[Text and element pointing records]
— START —

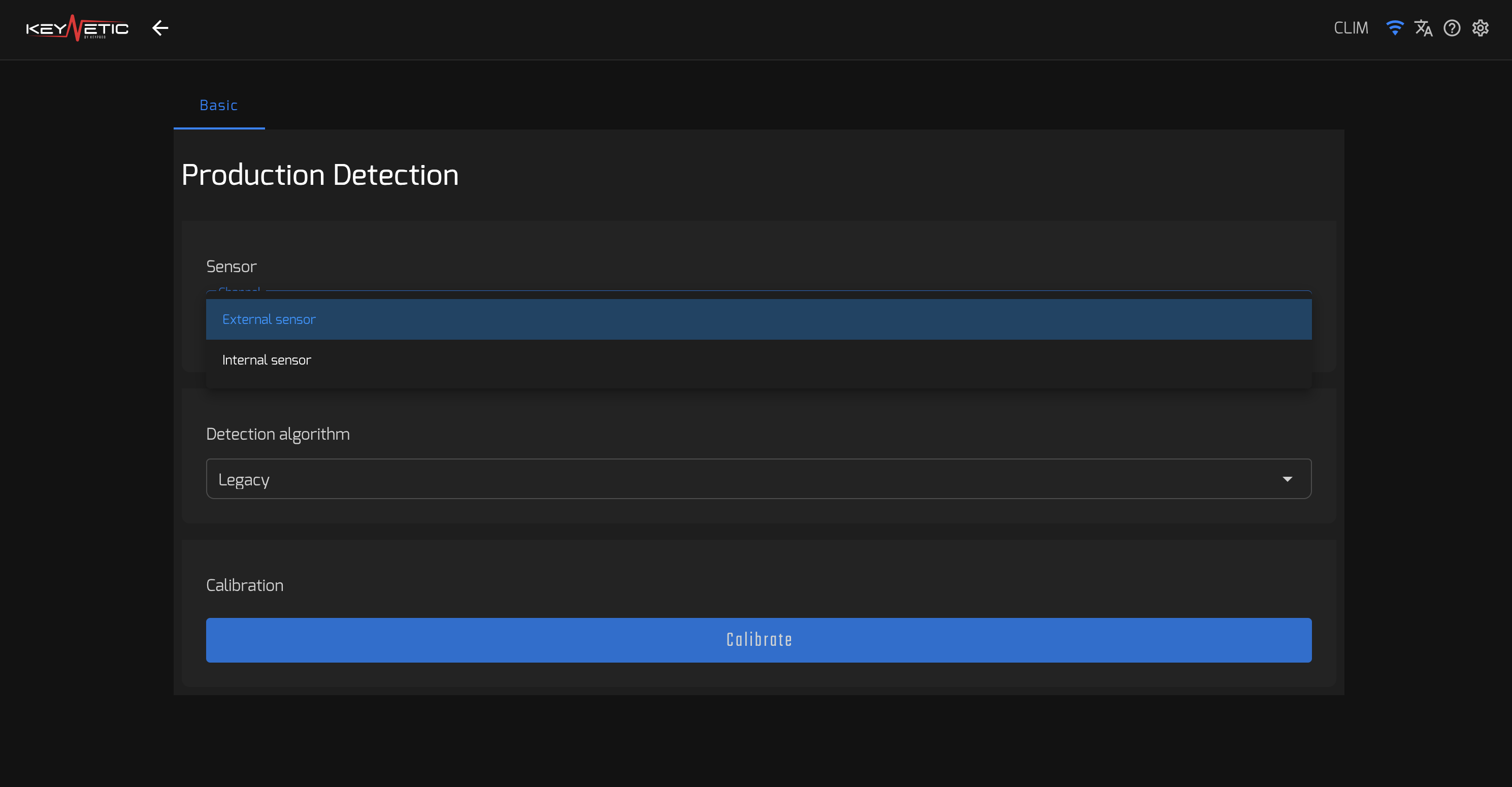Click the CLIM label in header
1512x787 pixels.
tap(1351, 28)
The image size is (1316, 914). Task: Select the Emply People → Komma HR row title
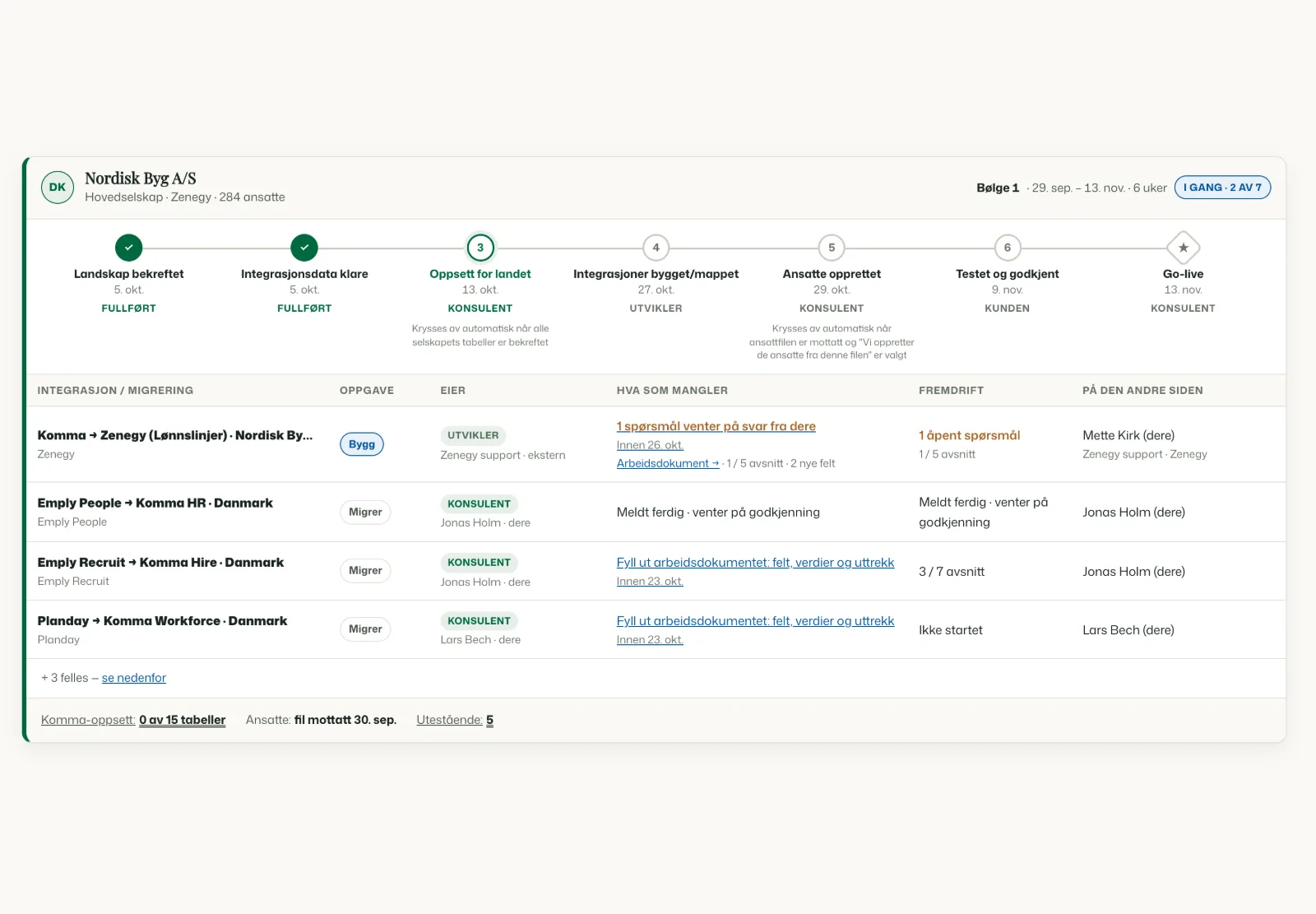pyautogui.click(x=155, y=503)
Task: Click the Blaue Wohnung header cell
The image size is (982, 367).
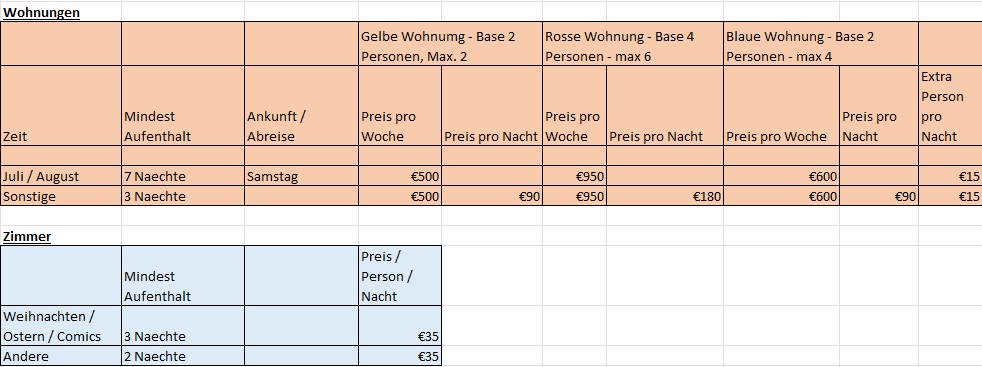Action: coord(821,44)
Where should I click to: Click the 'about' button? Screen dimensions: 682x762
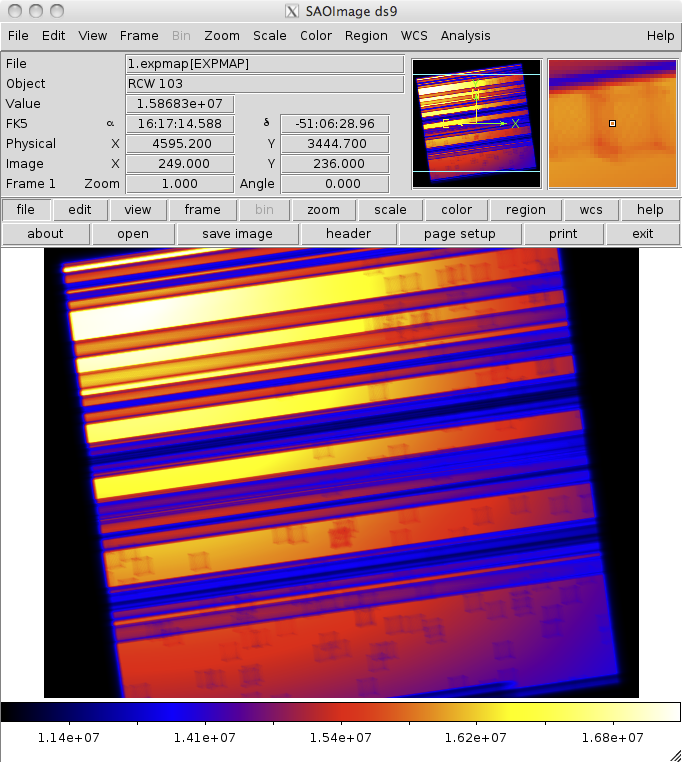point(45,234)
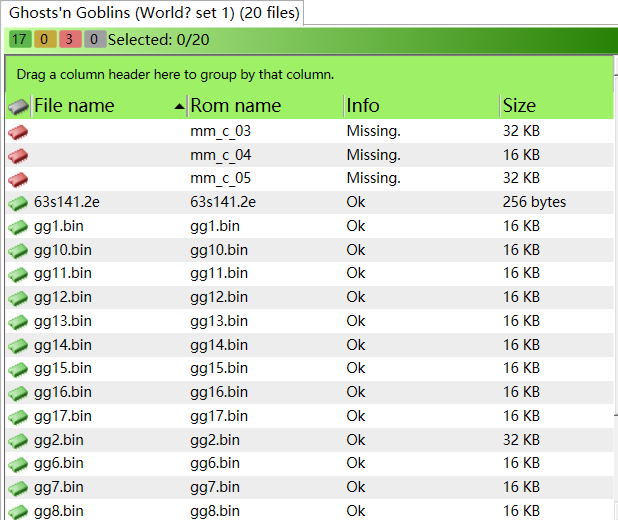618x520 pixels.
Task: Toggle the red 3 missing files filter
Action: point(69,40)
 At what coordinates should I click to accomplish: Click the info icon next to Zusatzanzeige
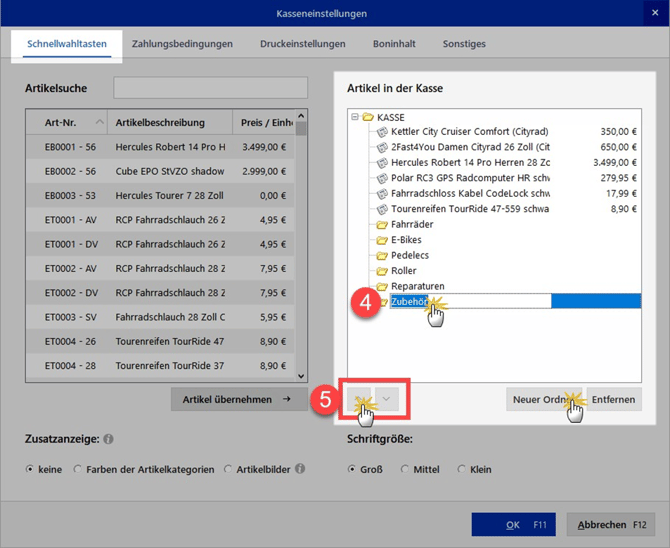[x=108, y=438]
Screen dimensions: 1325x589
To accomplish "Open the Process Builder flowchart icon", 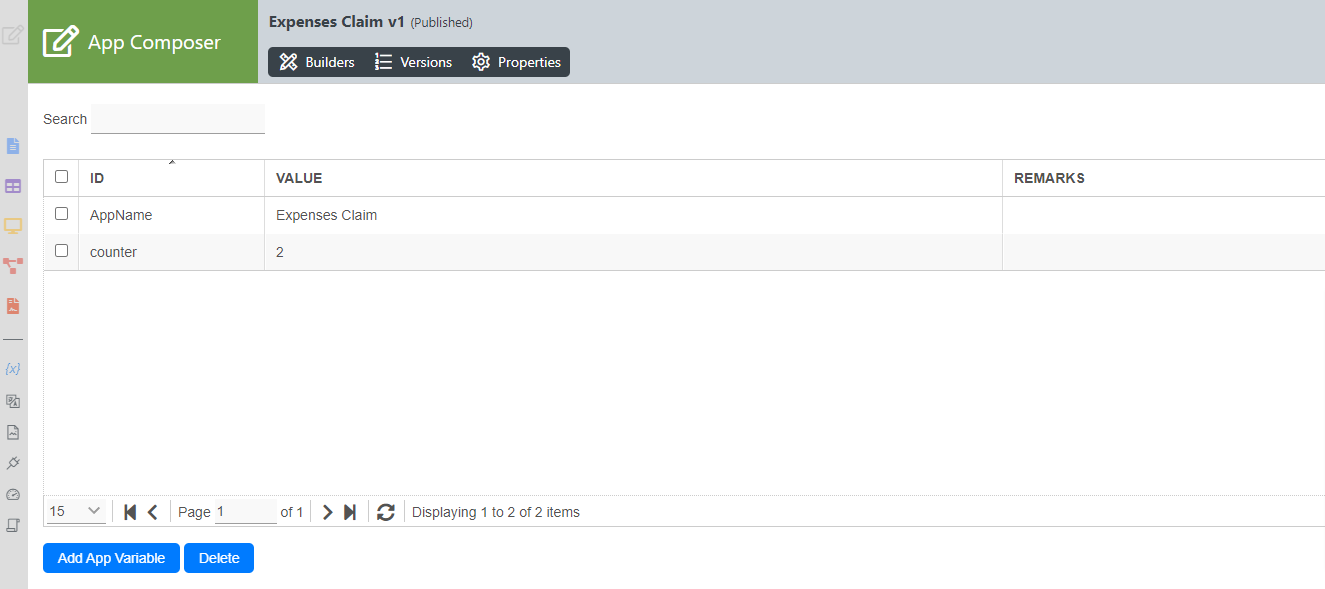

— END —

→ **Instruction**
Put every line of the listing above into a numbered list, skipping blank lines and leaving out the pictures.

→ **Output of the exercise**
1. Click the CLIM label in header
2. 1512x787 pixels.
3. tap(1351, 28)
4. The image size is (1316, 914). Task: Select the Emply People → Komma HR row title
5. pyautogui.click(x=155, y=503)
6. Task: Click the Blaue Wohnung header cell
7. The image size is (982, 367).
8. Action: coord(821,44)
9. Where should I click to: Click the 'about' button? Screen dimensions: 682x762
10. point(45,234)
11. 618x520 pixels.
12. Task: Toggle the red 3 missing files filter
13. Action: point(69,40)
14.  At what coordinates should I click to accomplish: Click the info icon next to Zusatzanzeige
15. [x=108, y=438]
16. Screen dimensions: 1325x589
17. To accomplish "Open the Process Builder flowchart icon", 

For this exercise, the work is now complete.